[The data — start]

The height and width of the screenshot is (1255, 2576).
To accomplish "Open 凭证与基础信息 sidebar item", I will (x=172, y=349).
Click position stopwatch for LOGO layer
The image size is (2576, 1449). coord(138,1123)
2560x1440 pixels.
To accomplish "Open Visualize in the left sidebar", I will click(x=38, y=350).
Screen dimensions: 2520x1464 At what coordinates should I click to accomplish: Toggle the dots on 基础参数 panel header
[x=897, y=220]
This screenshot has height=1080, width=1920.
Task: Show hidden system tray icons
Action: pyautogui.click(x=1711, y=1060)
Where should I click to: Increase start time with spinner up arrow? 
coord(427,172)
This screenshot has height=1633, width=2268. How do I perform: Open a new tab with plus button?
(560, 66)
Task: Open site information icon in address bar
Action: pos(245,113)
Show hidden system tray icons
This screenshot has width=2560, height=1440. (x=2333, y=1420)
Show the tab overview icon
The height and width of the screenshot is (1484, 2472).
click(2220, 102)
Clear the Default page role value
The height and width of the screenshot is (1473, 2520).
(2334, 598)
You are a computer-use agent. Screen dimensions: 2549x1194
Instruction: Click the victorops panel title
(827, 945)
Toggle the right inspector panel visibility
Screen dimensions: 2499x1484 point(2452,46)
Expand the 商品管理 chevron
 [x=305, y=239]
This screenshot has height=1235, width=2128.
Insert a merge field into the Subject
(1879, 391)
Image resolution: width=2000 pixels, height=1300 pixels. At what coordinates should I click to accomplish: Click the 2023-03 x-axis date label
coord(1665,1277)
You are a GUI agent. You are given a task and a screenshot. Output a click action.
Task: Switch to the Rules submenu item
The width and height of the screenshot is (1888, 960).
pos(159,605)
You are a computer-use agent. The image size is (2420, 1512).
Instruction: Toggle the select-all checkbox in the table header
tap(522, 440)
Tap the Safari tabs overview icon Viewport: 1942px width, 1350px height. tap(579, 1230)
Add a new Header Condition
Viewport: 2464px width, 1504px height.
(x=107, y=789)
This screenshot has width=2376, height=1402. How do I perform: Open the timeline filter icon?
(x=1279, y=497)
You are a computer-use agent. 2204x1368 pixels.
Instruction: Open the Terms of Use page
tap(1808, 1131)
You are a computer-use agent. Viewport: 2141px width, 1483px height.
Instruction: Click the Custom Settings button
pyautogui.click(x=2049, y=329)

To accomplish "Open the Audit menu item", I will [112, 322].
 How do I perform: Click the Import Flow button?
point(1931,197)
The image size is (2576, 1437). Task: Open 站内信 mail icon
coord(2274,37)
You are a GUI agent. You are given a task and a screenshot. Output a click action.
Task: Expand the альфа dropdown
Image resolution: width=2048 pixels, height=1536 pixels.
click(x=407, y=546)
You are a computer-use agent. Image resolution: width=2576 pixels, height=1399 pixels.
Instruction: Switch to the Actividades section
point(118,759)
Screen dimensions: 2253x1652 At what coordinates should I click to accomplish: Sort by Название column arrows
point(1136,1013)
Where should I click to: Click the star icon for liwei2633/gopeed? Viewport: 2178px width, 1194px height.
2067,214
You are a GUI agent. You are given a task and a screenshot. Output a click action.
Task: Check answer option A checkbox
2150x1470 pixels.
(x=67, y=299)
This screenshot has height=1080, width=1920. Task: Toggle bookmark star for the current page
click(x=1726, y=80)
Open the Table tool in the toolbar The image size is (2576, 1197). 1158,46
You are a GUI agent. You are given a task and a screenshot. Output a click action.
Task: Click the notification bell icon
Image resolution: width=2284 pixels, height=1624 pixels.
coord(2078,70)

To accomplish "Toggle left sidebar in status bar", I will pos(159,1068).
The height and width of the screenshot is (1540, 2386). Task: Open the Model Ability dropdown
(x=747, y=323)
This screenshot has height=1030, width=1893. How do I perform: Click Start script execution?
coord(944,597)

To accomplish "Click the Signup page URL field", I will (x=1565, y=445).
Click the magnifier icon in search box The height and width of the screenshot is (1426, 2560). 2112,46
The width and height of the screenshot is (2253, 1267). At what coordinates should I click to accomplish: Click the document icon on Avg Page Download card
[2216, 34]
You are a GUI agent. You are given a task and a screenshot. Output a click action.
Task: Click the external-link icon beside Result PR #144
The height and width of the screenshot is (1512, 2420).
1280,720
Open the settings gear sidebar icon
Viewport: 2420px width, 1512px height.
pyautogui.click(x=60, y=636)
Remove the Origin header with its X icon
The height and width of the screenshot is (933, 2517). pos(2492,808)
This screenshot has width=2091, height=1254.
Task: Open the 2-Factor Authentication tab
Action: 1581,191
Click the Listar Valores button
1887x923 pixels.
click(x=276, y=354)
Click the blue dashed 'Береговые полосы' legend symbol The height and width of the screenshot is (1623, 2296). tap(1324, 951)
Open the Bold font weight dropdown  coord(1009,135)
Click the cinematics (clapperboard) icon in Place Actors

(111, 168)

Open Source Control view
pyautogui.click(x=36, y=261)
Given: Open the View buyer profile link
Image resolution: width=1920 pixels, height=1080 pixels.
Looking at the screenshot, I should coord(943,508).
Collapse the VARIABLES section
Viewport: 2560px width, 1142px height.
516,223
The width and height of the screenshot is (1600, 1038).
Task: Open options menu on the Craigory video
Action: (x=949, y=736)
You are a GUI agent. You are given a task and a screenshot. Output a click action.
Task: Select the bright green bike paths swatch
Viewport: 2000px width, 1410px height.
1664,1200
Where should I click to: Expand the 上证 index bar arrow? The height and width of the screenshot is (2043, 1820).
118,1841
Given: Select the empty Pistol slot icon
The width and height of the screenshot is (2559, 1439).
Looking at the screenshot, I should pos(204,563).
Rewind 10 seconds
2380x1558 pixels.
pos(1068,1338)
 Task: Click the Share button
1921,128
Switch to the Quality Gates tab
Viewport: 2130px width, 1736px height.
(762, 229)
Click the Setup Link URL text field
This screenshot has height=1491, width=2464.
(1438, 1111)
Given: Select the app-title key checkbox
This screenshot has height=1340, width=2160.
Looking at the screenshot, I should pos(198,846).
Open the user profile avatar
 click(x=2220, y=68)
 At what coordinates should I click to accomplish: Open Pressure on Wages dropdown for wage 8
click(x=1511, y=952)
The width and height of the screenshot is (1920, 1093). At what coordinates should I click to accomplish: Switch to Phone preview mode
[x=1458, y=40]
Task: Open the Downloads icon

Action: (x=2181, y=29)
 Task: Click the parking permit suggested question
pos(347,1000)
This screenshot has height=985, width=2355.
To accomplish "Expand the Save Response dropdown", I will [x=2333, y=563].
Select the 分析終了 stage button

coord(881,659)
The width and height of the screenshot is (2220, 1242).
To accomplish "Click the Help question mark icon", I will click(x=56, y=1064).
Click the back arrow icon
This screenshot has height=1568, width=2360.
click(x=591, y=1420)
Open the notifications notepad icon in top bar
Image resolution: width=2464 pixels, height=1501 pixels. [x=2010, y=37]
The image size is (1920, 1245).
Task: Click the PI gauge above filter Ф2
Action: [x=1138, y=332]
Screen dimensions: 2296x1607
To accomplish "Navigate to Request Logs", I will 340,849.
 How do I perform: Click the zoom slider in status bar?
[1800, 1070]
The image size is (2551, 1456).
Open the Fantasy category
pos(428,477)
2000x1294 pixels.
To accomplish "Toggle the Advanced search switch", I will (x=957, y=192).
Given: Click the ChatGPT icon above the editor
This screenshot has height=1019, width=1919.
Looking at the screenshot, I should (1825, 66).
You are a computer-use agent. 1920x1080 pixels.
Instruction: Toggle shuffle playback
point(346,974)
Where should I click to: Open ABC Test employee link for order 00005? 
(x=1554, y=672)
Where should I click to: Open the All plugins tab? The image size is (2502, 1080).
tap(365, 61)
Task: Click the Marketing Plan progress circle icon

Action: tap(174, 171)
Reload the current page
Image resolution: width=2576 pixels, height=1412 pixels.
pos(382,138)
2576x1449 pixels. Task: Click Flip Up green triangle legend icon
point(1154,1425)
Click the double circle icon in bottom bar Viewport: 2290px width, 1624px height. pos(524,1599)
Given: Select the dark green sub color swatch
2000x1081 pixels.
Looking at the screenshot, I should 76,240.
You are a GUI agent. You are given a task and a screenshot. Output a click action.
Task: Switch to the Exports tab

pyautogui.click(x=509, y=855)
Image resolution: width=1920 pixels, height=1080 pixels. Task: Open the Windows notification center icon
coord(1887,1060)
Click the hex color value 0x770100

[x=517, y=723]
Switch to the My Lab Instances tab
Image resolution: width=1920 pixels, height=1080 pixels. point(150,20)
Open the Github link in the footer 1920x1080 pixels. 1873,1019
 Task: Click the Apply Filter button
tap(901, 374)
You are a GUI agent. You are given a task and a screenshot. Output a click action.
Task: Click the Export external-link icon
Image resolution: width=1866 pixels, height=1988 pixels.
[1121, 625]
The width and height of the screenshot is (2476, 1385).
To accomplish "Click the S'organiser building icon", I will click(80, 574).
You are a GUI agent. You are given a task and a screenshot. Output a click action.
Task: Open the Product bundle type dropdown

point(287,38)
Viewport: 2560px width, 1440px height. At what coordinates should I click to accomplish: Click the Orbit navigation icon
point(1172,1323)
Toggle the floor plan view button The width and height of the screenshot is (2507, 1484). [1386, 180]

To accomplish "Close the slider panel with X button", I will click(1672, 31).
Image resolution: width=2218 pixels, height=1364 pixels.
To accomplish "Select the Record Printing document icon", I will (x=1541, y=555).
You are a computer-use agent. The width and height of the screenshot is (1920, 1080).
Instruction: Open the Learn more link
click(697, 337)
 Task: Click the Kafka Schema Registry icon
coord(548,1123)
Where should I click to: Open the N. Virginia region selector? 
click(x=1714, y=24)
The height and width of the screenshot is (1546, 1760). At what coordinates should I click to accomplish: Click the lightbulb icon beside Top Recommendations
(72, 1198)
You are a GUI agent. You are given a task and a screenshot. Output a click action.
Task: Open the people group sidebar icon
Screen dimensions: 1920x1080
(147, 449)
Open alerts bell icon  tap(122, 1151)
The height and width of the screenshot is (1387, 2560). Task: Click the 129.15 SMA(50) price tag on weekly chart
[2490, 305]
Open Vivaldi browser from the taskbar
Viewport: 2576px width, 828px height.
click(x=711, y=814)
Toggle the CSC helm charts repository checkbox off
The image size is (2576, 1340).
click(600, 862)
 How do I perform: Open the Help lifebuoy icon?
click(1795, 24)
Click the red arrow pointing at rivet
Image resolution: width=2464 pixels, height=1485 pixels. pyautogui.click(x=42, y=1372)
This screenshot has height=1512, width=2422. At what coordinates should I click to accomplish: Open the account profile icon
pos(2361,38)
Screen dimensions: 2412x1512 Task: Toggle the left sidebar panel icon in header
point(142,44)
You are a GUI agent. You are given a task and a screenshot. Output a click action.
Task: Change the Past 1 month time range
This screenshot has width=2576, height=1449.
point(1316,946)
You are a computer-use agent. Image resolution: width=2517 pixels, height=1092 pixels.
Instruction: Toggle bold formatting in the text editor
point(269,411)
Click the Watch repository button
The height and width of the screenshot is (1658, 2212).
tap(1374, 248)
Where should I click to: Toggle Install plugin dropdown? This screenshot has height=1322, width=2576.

[The data — finish]

Problem
All lines above from the one containing "This screenshot has height=1235, width=2128." to the one containing "Task: Check answer option A checkbox" must be repeated exactly, both lines included, and no others.

Exercise output
This screenshot has height=1235, width=2128.
Insert a merge field into the Subject
(1879, 391)
Image resolution: width=2000 pixels, height=1300 pixels. At what coordinates should I click to accomplish: Click the 2023-03 x-axis date label
coord(1665,1277)
You are a GUI agent. You are given a task and a screenshot. Output a click action.
Task: Switch to the Rules submenu item
The width and height of the screenshot is (1888, 960).
pos(159,605)
You are a computer-use agent. The image size is (2420, 1512).
Instruction: Toggle the select-all checkbox in the table header
tap(522, 440)
Tap the Safari tabs overview icon Viewport: 1942px width, 1350px height. tap(579, 1230)
Add a new Header Condition
Viewport: 2464px width, 1504px height.
(x=107, y=789)
This screenshot has width=2376, height=1402. How do I perform: Open the timeline filter icon?
(x=1279, y=497)
You are a computer-use agent. 2204x1368 pixels.
Instruction: Open the Terms of Use page
tap(1808, 1131)
You are a computer-use agent. Viewport: 2141px width, 1483px height.
Instruction: Click the Custom Settings button
pyautogui.click(x=2049, y=329)

To accomplish "Open the Audit menu item", I will [112, 322].
 How do I perform: Click the Import Flow button?
point(1931,197)
The image size is (2576, 1437). Task: Open 站内信 mail icon
coord(2274,37)
You are a GUI agent. You are given a task and a screenshot. Output a click action.
Task: Expand the альфа dropdown
Image resolution: width=2048 pixels, height=1536 pixels.
click(x=407, y=546)
You are a computer-use agent. Image resolution: width=2576 pixels, height=1399 pixels.
Instruction: Switch to the Actividades section
point(118,759)
Screen dimensions: 2253x1652 At what coordinates should I click to accomplish: Sort by Название column arrows
point(1136,1013)
Where should I click to: Click the star icon for liwei2633/gopeed? Viewport: 2178px width, 1194px height.
2067,214
You are a GUI agent. You are given a task and a screenshot. Output a click action.
Task: Check answer option A checkbox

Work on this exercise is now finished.